## Exercise requirements:
Every line that contains the word "comentarios" is to be copied from the listing.

## Data provided:
+++++
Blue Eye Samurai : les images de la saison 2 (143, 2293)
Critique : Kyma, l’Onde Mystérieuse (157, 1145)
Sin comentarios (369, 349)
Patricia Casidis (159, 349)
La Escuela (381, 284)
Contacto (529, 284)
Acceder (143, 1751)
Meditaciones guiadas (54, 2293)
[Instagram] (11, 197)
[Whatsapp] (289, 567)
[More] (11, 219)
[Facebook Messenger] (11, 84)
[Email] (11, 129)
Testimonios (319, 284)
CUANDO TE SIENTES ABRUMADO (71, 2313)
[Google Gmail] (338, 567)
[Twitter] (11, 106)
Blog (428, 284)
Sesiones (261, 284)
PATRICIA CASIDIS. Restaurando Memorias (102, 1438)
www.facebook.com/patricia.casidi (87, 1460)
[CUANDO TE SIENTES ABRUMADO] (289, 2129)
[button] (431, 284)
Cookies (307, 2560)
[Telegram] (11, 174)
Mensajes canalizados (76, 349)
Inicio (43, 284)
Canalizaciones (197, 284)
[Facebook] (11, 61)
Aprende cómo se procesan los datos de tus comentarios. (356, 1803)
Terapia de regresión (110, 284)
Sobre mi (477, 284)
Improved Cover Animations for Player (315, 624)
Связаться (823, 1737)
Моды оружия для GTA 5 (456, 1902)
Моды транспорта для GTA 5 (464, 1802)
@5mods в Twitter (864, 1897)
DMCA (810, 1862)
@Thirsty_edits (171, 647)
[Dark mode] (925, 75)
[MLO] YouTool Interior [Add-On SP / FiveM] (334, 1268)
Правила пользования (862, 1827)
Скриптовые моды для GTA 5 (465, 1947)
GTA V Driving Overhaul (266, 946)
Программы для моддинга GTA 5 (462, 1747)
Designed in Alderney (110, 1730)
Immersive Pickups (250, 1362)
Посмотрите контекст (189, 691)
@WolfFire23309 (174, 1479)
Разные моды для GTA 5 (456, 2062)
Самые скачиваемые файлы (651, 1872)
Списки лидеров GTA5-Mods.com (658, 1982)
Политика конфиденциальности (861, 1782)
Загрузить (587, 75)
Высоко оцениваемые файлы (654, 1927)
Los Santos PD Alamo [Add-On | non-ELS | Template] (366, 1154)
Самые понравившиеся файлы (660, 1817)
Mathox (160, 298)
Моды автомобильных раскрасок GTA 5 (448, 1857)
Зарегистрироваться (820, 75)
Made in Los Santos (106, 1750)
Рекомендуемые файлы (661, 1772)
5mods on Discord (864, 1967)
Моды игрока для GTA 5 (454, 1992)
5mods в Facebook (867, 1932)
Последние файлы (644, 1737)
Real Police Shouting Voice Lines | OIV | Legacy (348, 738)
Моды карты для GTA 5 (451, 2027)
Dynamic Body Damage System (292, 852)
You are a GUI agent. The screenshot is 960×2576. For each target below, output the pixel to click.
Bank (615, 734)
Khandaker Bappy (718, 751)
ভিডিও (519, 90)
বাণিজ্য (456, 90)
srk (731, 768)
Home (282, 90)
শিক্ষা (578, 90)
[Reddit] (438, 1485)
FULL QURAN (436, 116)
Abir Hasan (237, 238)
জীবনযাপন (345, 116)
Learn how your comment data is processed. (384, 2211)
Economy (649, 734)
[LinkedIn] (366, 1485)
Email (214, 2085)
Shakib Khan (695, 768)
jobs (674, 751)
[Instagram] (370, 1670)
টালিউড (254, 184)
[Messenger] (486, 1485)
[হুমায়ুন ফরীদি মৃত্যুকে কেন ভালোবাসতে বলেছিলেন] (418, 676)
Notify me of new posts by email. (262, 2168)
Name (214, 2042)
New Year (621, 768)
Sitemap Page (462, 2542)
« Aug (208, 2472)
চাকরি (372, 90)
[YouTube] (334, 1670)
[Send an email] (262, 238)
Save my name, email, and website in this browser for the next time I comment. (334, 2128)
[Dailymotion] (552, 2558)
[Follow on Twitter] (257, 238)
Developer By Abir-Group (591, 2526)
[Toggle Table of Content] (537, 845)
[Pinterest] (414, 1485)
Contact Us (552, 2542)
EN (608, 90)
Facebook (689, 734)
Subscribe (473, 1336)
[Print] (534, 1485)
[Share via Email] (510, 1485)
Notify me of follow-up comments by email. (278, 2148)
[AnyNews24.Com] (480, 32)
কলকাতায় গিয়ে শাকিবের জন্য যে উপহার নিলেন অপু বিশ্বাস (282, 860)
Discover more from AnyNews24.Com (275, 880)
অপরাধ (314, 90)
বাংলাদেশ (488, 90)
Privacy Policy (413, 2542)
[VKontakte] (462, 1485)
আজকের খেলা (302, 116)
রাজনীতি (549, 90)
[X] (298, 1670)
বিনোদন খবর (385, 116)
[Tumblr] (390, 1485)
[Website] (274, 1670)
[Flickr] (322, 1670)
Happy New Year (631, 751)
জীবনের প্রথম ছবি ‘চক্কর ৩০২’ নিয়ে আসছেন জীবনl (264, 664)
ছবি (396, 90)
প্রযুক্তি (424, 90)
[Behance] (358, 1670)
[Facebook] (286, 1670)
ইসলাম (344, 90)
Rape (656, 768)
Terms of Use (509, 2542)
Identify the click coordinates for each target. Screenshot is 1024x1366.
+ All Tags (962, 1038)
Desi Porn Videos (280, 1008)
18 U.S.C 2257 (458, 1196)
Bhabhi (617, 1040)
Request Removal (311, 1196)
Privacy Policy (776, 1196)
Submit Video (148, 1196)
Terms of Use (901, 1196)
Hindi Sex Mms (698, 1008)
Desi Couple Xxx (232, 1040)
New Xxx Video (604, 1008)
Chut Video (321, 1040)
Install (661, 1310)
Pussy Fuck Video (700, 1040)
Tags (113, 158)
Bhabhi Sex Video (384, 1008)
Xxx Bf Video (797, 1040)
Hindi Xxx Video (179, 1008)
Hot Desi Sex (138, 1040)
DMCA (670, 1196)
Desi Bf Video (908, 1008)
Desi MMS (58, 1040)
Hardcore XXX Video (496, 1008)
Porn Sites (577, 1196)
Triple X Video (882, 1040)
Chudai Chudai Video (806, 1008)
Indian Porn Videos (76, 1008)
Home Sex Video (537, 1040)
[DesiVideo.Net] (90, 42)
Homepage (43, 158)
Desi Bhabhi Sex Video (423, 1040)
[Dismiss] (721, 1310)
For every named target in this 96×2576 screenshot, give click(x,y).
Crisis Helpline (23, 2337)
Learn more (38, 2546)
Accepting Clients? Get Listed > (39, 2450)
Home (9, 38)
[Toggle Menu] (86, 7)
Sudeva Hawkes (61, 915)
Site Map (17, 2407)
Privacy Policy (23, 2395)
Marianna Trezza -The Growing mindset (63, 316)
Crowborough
+++++
## Your response:
Sin comentarios (369, 349)
Aprende cómo se procesan los datos de tus comentarios. (356, 1803)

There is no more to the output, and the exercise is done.